Privacy statement
Q-dev - Version 1.2, last updated on 2026-05-26
1. Who we are
Q-dev is an independent development studio for websites, webshops, and custom software. We handle personal data with care and only process what is necessary to provide our services effectively.
Q-dev
KvK: 34307906
E-mail: info@q-dev.nl
2. What data we process
We only process data that you actively provide to us or that is technically necessary for the website to function.
Data that you send yourself:
- Name
- Email address
- Phone number (optional)
- Content of your message or request
Technical specifications:
- IP address (in server logs, temporary, for security and error analysis)
- An anonymized, short-lived identifier (hash of IP + browser) to prevent duplicate likes; this hash is not stored in a retrievable manner
- Anonymous visit activity for live display on the site; not linked to a person and not permanently stored
We do not use advertising cookies or third-party tracking cookies. For the cookie choice, we do place a functional own cookie (see section 6).
3. Why we process this data
We process personal data for:
- The response to your message or request
- The creation and execution of a quote or agreement
- Necessary administration and invoicing
- Contact regarding changes, updates or support
- The functioning, securing, and improving of the website
- Automated spam and intent monitoring of requests via the contact form, so that unwanted or unclear messages are filtered out before they arrive as email at Q-dev
Legal bases:
- Execution of an agreement
- Legitimate interest (safety, communication, technical operation)
- Complying with legal obligations (such as administrative duties)
4. How long we retain data
We do not keep personal data longer than necessary for the purposes for which you provided it.
- Messages, requests, and emails: maximum 12 months, unless a task follows or further communication is needed.
- Administrative data (such as invoices): 7 years, according to the legal retention obligation.
- Server logs: automatically and temporarily, solely for security and error analysis.
- Tracking data: we do not permanently store website behavior or analytics.
5. Sharing data with third parties
We do not sell personal data to third parties. Data is only shared with parties that are strictly necessary for providing our services, such as:
- Our hosting provider (for website and email)

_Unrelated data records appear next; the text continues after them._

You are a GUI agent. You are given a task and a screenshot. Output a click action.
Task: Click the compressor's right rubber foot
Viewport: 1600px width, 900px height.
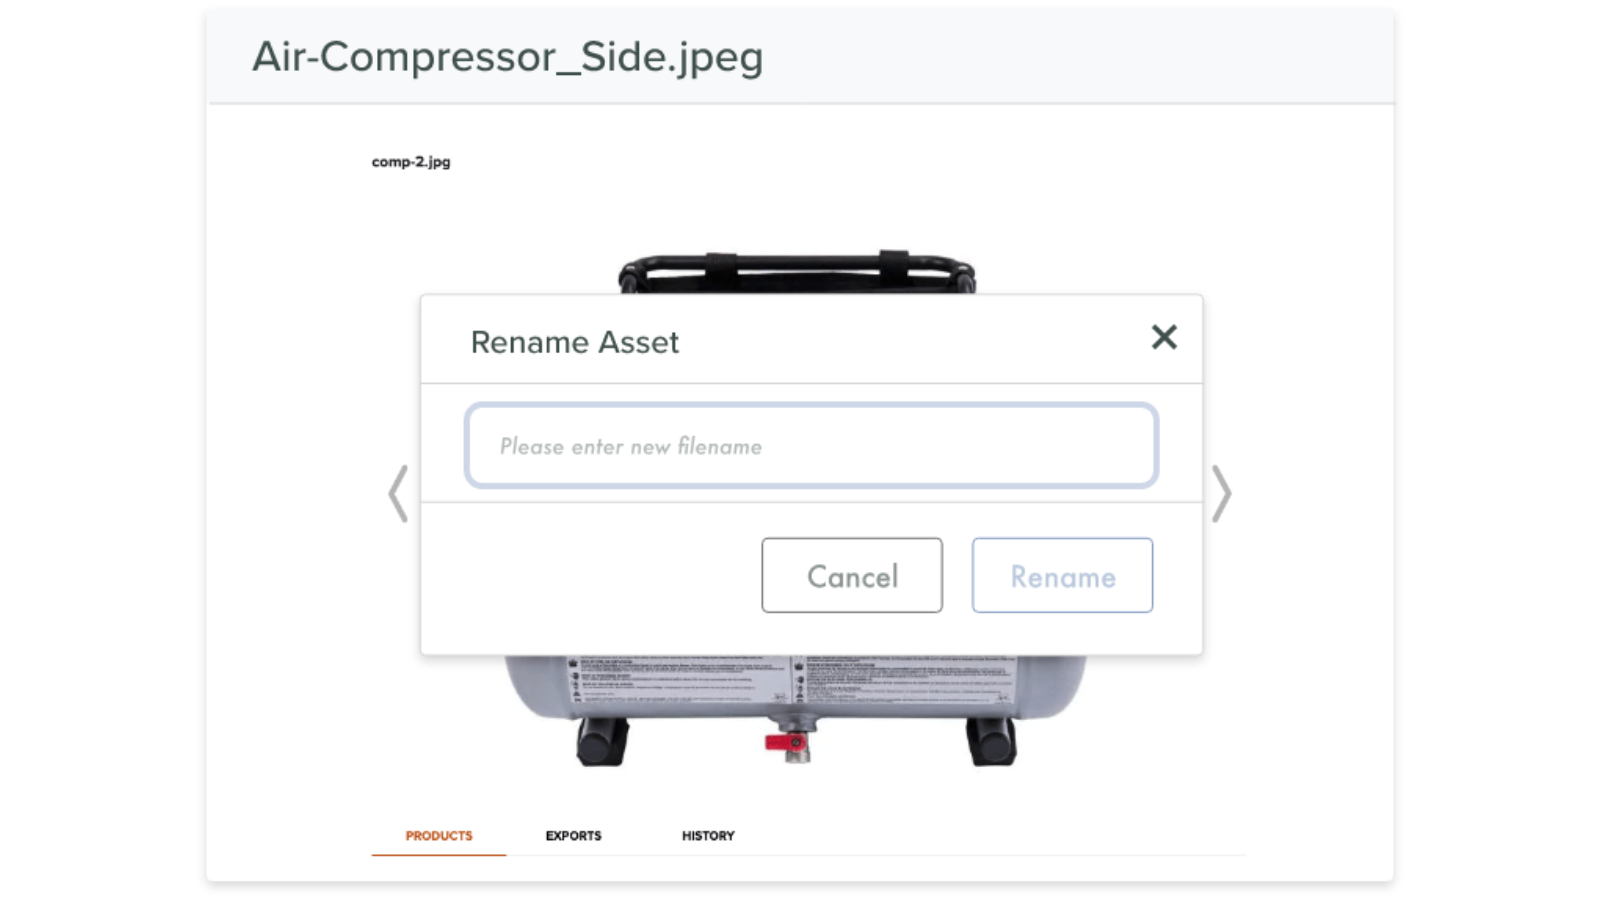tap(991, 742)
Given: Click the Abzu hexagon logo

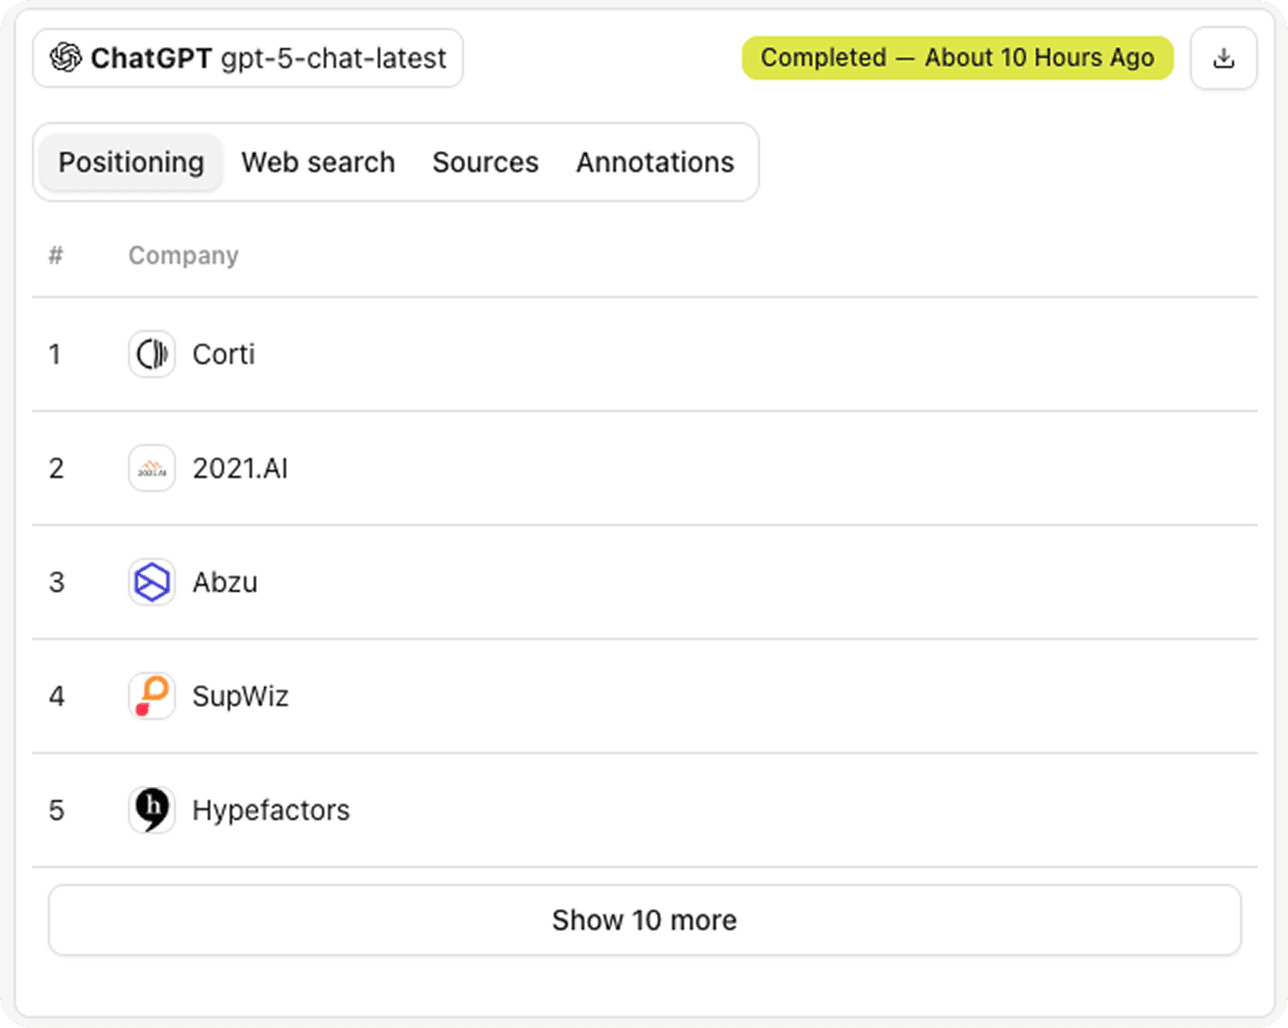Looking at the screenshot, I should (x=152, y=582).
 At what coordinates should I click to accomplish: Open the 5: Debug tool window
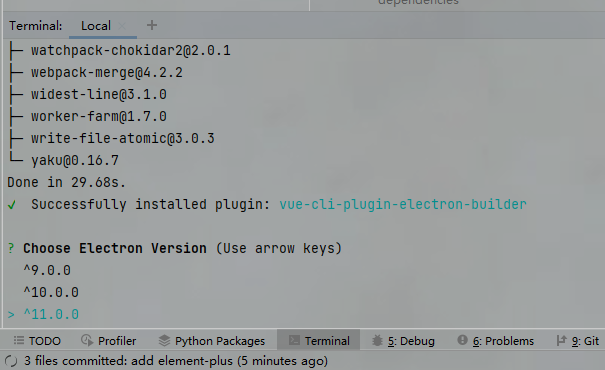coord(403,341)

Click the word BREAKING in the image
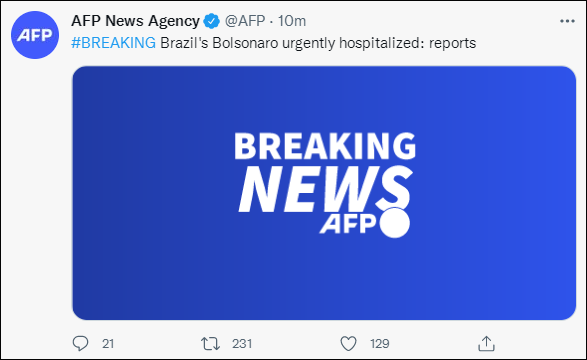325,146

- Software for administration and invoicing
- OpenAI (United States), for the automated spam and intent verification of incoming requests via the contact form. The content of your request will be sent to OpenAI once for evaluation and will not be stored by OpenAI for training purposes
- YouTube/Google, for displaying embedded video clips in the portfolio. When watching such a video, content loads directly from YouTube and Google's privacy terms apply
With these parties, processor agreements have been made where necessary, and they act in accordance with the applicable privacy legislation (GDPR).
6. Cookies and similar techniques
We do not use advertising cookies and no tracking services. On your first visit, we show a cookie choice, where you can indicate whether you want to allow analytical cookies in addition to functional cookies.
Functional cookies (always active):
- A session cookie for the correct functioning of forms (CSRF protection) and language selection
- A cookie in which your cookie choice is stored, so you don't have to make this choice again on each visit
Embedded content from third parties:
The portfolio page displays videos that load directly from YouTube. YouTube may place its own cookies in accordance with the Google privacy policy. We do not place these cookies ourselves and do not use the YouTube data for analysis or profiling.
If you click on "Essential" in the cookie choice, no analytics will be activated. Embedded YouTube videos will still work directly; if you want to prevent that, use your browser's privacy settings.
7. Your rights
You have the right under privacy legislation to:
- To request access to the personal data we process about you
- To have data corrected if they are incorrect
- To have data deleted when there is no longer a (legal) reason to keep it
- To object to certain forms of processing
- To request a copy of your data (data portability), where technically possible
For these requests, you can contact us at info@q-dev.nl. We generally respond within 30 days.
8. Protection of personal data
We take appropriate technical and organizational measures to prevent abuse, loss, unauthorized access, and unwanted disclosure. This includes, among other things:
- Encrypted connections (HTTPS)
- Secure servers and up-to-date software
- Limited access to systems and data
- Regular updates and monitoring
If you feel that data is not properly secured, please let us know at info@q-dev.nl.
9. International customers and data
We also work with clients outside the Netherlands and outside the EU. Personal data is processed within the European Economic Area (EEA) in principle and not transferred to countries without an adequate level of protection, unless this is explicitly necessary for the execution of the assignment or we have arranged appropriate safeguards for this.
For the spam and intent verification of the contact form, we use OpenAI, based in the United States. The transfer takes place based on the EU-US Data Privacy Framework, to which OpenAI is certified. The message is assessed once and not used by OpenAI for training models.
For embedded videos on the portfolio page, processing takes place by YouTube (Google LLC), also under the EU-US Data Privacy Framework.
10. Changes to this privacy statement
This privacy statement may be adjusted when our services or legislation changes. The most recent version is always available on this page. This version was last updated on May 26, 2026.